Efek
Jokowi?
Arya Budi ; Peneliti pada
Pol-Tracking Institute
|
TEMPO.CO,
11 April 2014
Pada
awalnya, elektabilitas Jokowi dalam survei menembus 30 persen. Bahkan, sejauh
riwayat survei, pengolahan simulasi "Pencapresan
Jokowi" terhadap pilihan partai berhasil mendongkrak PDIP menembus
angka elektabilitas 30 persen, termasuk pada survei Pol-Tracking bulan
Desember 2013. Namun PDIP hanya sampai pada angka 19 persen suara di berbagai
hitung cepat (quick count).
Pengolahan
simulasi inilah yang kemudian menjadi pembicaraan publik secara luas dan
elite politik soal efek Jokowi terhadap pilihan pemilih yang didominasi swing voters sebesar 70-80 persen dari
total 186 juta pemilih. Hasilnya, prediksi dan ekspektasi publik/elite atas
Jokowi terhadap PDIP melalui hasil beberapa survei berbeda dengan hasil
hitung cepat yang bahkan masih kalah dibanding SBY Effect yang menaikkan PD menembus 20 persen walaupun tipis.
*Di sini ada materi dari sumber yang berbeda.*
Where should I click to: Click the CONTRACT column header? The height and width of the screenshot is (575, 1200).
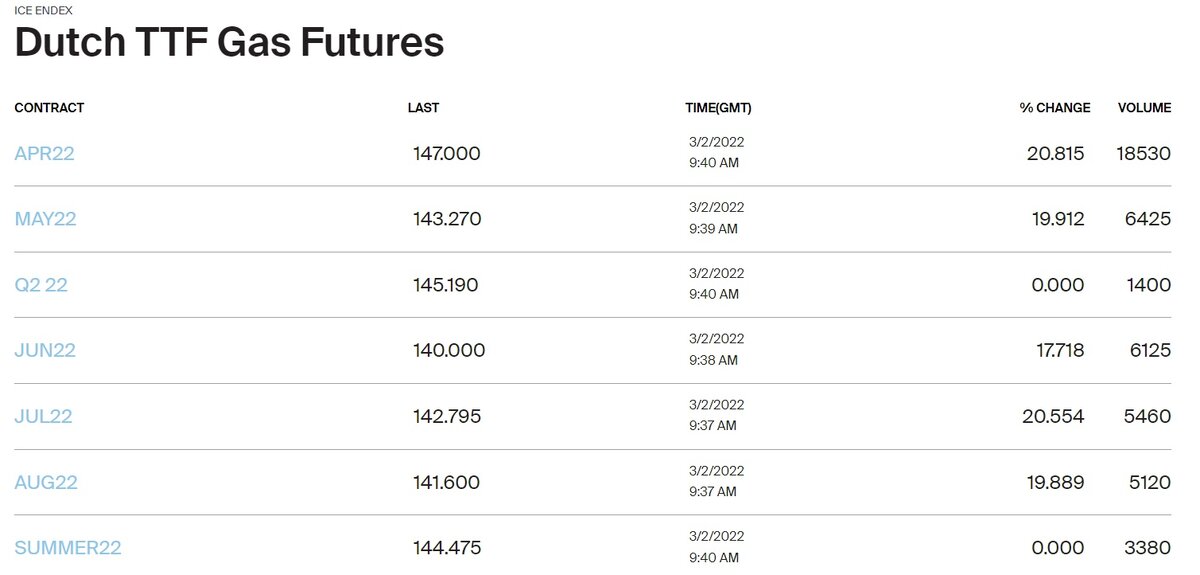pyautogui.click(x=49, y=108)
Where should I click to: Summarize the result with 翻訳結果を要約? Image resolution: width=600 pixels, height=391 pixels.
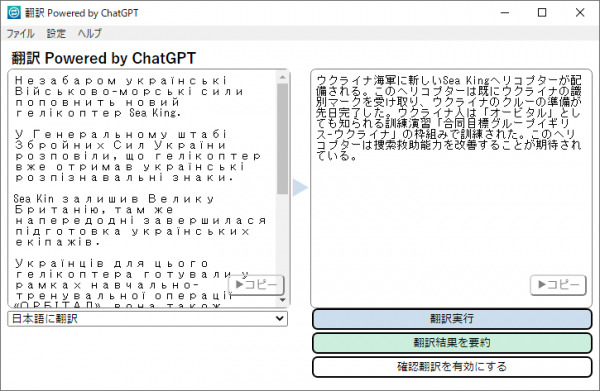click(452, 343)
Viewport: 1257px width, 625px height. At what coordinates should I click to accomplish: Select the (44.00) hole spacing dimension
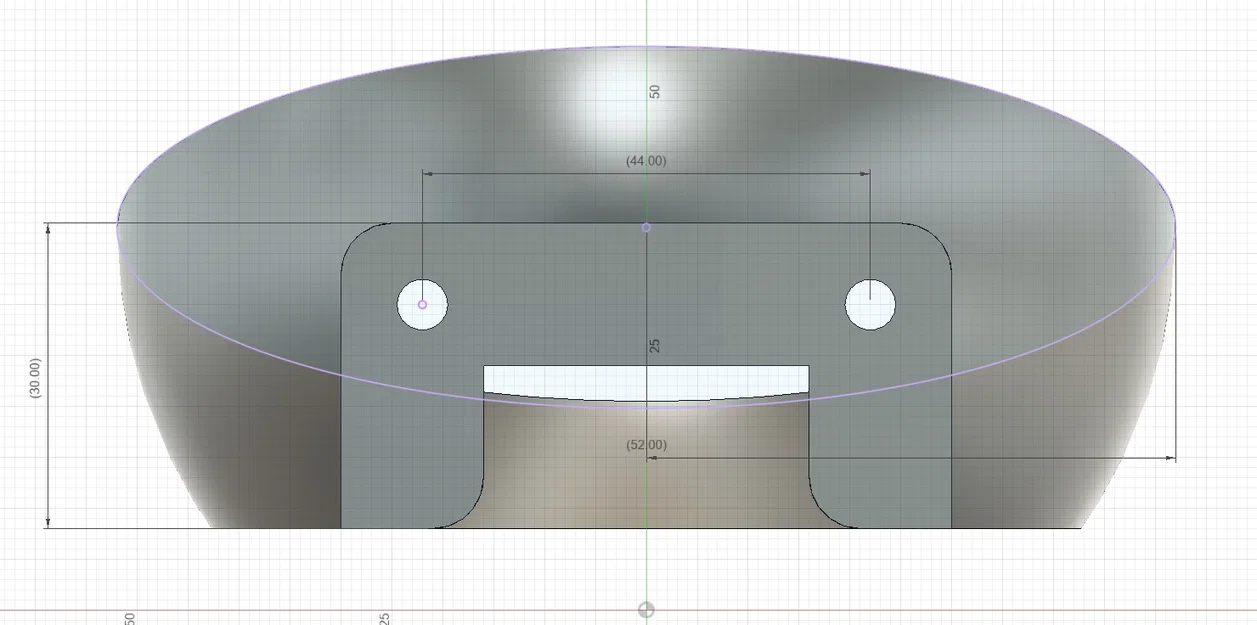646,160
Jika dibandingkan antara partai dan rentang pemilu, PD naik hampir tiga kali
lipat dari 7 persen pada 2004 menjadi 20,8 persen pada 2009. Sedangkan PDIP
naik tak sampai setengah (50 persen) kali lipat dari 14 persen pada 2009
menjadi 19 persen pada 2014. Ada beberapa alasan yang menjelaskan efek Jokowi
sangat lemah bagi PDIP.
Pertama,
survei versus pemungutan suara. Harus diketahui bahwa ada alasan metodologis
kenapa Jokowi seolah-olah berefek besar bagi PDIP dalam berbagai survei.
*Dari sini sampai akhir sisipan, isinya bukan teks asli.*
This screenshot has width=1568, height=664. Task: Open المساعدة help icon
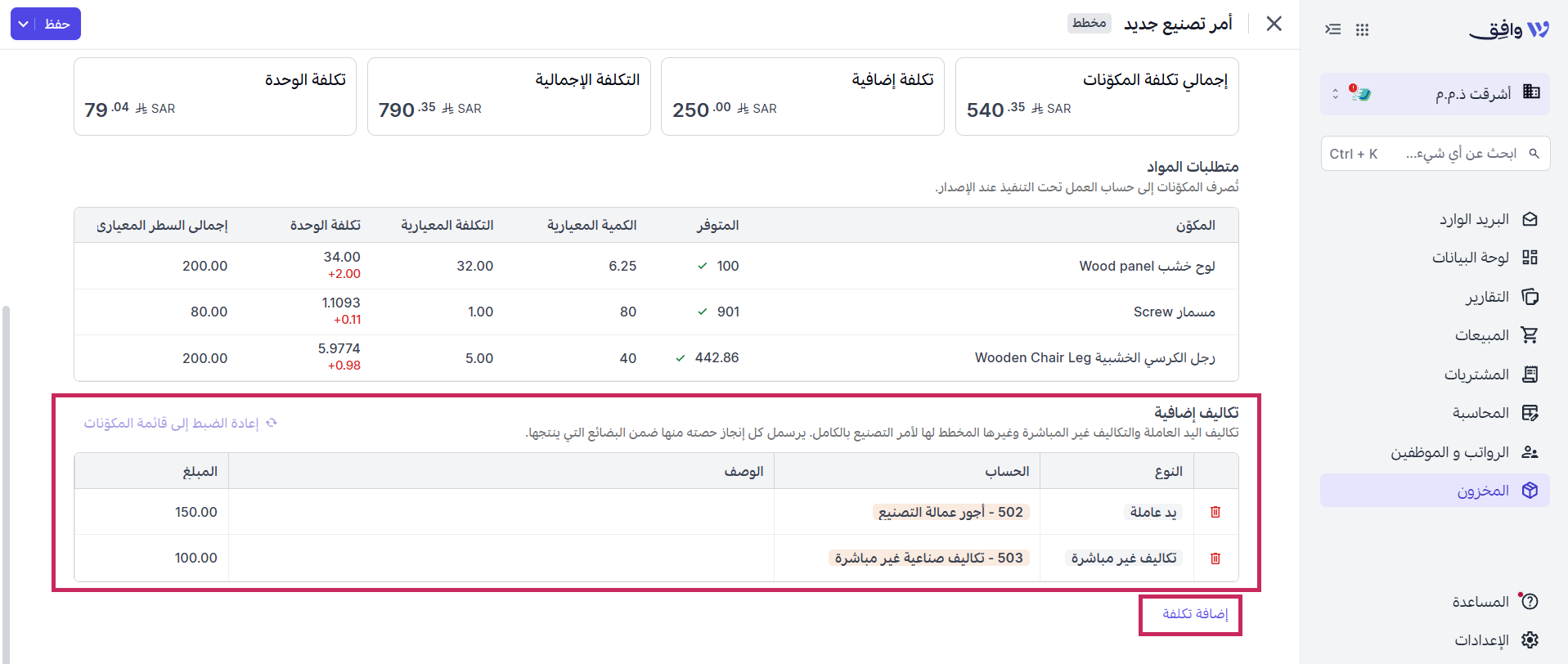tap(1530, 602)
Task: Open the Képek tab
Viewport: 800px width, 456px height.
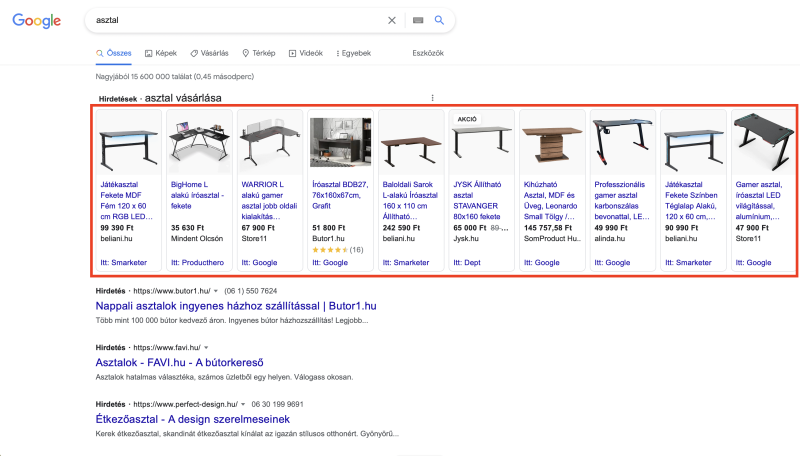Action: click(x=161, y=52)
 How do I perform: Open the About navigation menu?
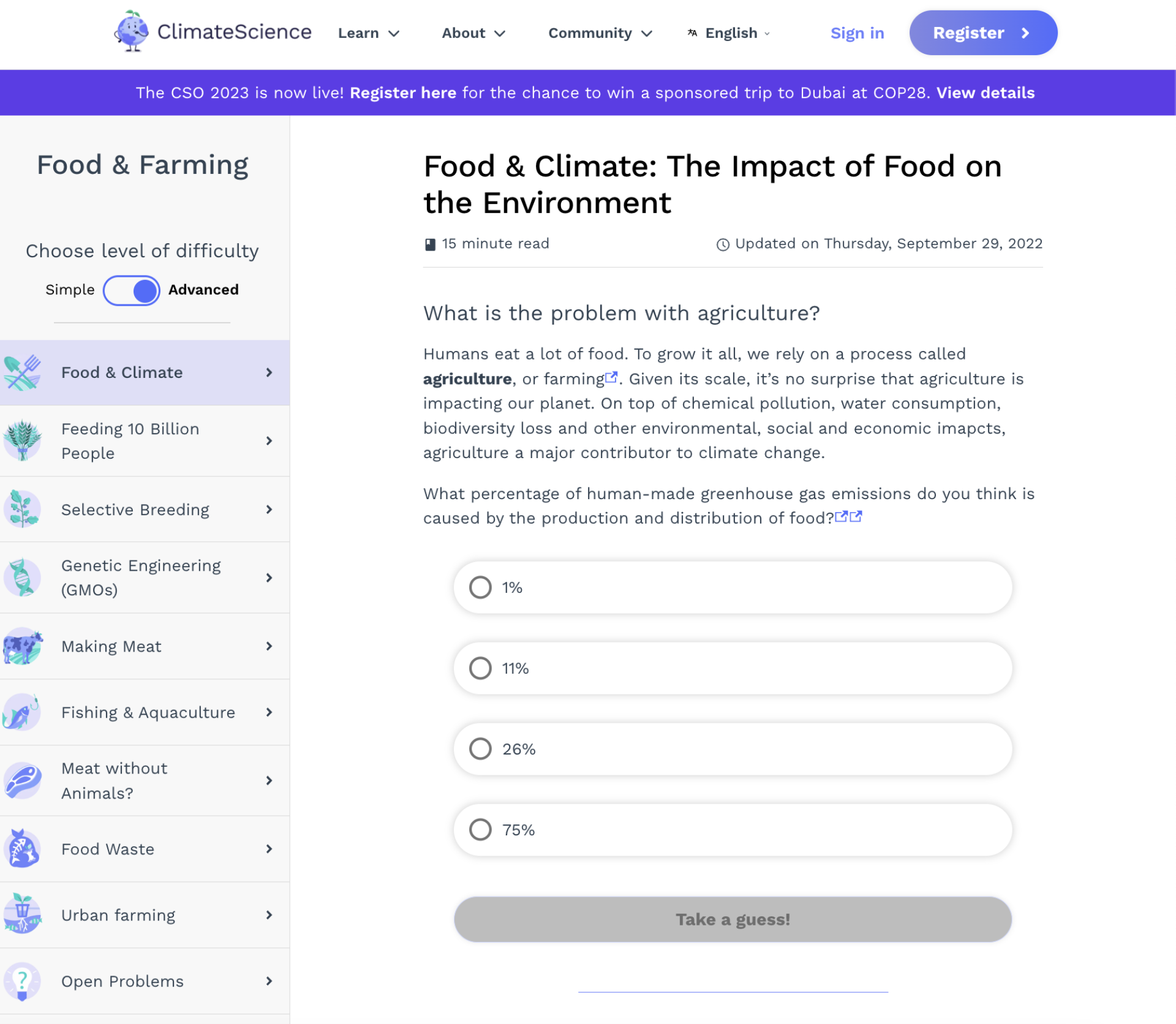coord(473,33)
Dalam survei, pemilih (responden) didatangi oleh surveyor. Sedangkan dalam
pemungutan suara, pemilih datang ke TPS. Artinya, ada angka pemilih yang
memilih PDIP pada saat survei, tapi tidak datang ke TPS alias tidak memberikan
suara. Pada pertanyaan survei untuk menguji faktor Jokowi, orang menjawab
pilihan partai (PDIP) karena ada pertanyaan "Jika Jokowi menjadi capres…". Sedangkan dalam
pemungutan suara, pemilih hanya dihadapkan pada lembar surat suara partai
dengan daftar caleg. Tidak ada variabel Jokowi sama sekali, baik verbal
maupun tertulis/cetak. Terakhir survei dilaksanakan beberapa hari atau minggu
sebelum pemilihan legislatif, sementara banyak pemilih yang belum menentukan
pilihan dengan kisaran angka "tidak
tahu/tidak jawab" 20-30 persen. Artinya, ada potensi distribusi
sumbangan suara ke beberapa partai dari jumlah respons yang belum menentukan
pilihan (undecided voters).
Kedua,
ambiguitas internal PDIP soal deklarasi Jokowi sebagai capres. Jokowi "dideklarasikan" atau
dimandatkan oleh partai (baca: Megawati) dua hari sebelum kampanye terbuka
pada 16 Maret 2014 di tengah-tengah kesimpangsiuran capres PDIP yang masih
belum pasti antara Mega atau Jokowi. Hal ini berbeda dengan Aburizal dan
Prabowo yang, seolah, tanpa deklarasi pun, publik sudah tahu mereka capres
dari Golkar dan Gerindra.
Ada
ambiguitas politik mengenai waktu atau timing deklarasi Jokowi oleh Mega.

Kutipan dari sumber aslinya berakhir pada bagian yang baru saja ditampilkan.